Título: Grupo tenta recriação virtual de bactéria
Autor: Carl Zimmer
Fonte: O Estado de São Paulo, 17/08/2005, Vida&, p. A19

Michael Ellison está perseguindo um sonho que é compartilhado por biólogos ao redor do mundo: a reconstrução virtual de um organismo vivo por computador, da primeira à última molécula. Isso permitiria aos biólogos entender o funcionamento da vida de forma tão detalhada quanto um engenheiro compreende as pontes e os edifícios que constrói. Ellison faz parte de uma equipe internacional de cientistas que está tentando transformar essa fantasia em realidade por meio da Escherichia coli, bactéria que habita naturalmente o intestino humano e há décadas é um dos principais organismos usados para pesquisa biológica em laboratório. "Escolhemos o organismo mais simples sobre o qual sabemos o máximo possível", explica Ellison, biólogo da Universidade de Alberta.

"Você pode se sentar ao computador, projetar experimentos, observar o funcionamento da uma coisa e, então, entender como um certo processo ocorre e porque ele ocorre", afirma. "Não poderemos reconhecer todo o potencial da revolução biológica enquanto não conseguirmos simular um organismo vivo."

Os cientistas sabem mais sobre a E. coli do que sobre qualquer outro organismo, mas isso não significa que possam criar uma reprodução virtual dela da noite para o dia. Muitos mistérios ainda precisam ser resolvidos e, pelo menos por enquanto, até a simplicidade biológica de uma única E. coli permanece complexa demais para ser simulada em computador.

Mas o esforço é válido assim mesmo. A simulação de um organismo seria uma ferramenta valiosa para o estudo de novas drogas, para a engenharia genética e para a compreensão da vida como um todo, dizem os cientistas. Para isso é necessário saber exatamente como cada molécula funciona, a começar pelos genes, pelas proteínas e por todas as interações que ocorrem entre elas para fazer o organismo funcionar. O modelo virtual da E. coli poderia ser ainda adaptado para simular o funcionamento de células humanas mais complexas, o que permitiria simular o efeito de medicamentos e de condições ambientais sobre elas.

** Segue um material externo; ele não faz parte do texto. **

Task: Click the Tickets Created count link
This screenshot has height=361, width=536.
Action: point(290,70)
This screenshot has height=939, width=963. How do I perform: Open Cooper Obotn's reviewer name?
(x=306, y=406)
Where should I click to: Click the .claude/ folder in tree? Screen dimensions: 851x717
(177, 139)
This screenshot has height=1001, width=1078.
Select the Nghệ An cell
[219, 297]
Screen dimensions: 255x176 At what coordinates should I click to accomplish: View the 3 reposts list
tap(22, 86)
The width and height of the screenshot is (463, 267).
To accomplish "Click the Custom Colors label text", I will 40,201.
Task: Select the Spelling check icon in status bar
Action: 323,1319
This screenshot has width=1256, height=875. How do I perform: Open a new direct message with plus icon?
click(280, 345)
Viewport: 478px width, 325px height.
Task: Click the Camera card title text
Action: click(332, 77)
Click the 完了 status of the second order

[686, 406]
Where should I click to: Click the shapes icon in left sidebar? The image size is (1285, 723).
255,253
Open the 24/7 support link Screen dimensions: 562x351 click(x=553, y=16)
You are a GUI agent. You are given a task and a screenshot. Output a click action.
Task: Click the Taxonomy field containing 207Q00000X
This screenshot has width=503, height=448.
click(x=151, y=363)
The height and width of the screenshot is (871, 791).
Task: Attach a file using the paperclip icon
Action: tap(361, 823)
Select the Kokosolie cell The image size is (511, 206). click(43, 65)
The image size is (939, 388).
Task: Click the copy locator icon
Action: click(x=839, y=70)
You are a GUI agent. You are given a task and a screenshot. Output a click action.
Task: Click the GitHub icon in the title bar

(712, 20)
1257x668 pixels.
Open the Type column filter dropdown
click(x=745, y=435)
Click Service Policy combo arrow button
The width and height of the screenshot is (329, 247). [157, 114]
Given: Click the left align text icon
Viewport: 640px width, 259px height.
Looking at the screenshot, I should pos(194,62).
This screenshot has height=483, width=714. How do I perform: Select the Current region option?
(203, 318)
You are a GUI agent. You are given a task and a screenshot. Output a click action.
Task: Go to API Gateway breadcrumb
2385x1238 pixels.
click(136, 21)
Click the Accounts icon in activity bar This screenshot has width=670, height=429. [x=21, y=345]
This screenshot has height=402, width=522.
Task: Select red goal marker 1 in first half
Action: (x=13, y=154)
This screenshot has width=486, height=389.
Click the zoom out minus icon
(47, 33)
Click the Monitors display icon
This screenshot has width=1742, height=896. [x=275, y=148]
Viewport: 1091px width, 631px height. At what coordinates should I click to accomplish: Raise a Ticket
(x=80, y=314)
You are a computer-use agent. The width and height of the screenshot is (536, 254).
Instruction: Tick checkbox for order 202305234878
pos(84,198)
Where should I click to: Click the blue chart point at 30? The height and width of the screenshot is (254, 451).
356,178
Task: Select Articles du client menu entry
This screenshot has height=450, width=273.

"Aí, sim, você pode partir para a engenharia genética", diz Ellison. "Você poderia projetar organismos ou mudá-los de maneira significativa. Hoje, quando as pessoas falam de engenharia genética é quase uma piada, porque estão dizendo 'eu movi um gene desse organismo para outro organismo e vou rezar para que funcione'."

Descoberta em 1885, a E. coli é muito fácil de ser cultivada em laboratório. "Todo mundo estuda a E. coli para tudo", resume Gavin Thomas, microbiólogo da Universidade de York, na Inglaterra. A pesquisa ganhou força em 1997, quando cientistas seqüenciaram o genoma da bactéria, com todos os 4.288 genes.

Em 2002 foi formada a Aliança Internacional da Escherichia Coli, com a participação de vários laboratórios. Em um dos projetos, os cientistas criaram mais de 3.900 linhagens diferentes da bactéria, cada uma com um gene diferente faltando. Dependendo de como cada linhagem se comporta, é possível identificar a função de cada gene no organismo.

Outro grupo criou um modelo de computador simplificado para simular a movimentação da E. coli em condições ambientais variadas. Com isso, os cientistas tentam entender os processos bioquímicos pelos quais a bactéria captura e processa informações do ambiente. "Se você não entende como uma única E. coli consegue encontrar comida passando informações de fora para dentro, não há muita esperança para entender um sistema complexo como o câncer", compara Thierry Emonet, da Universidade de Chicago.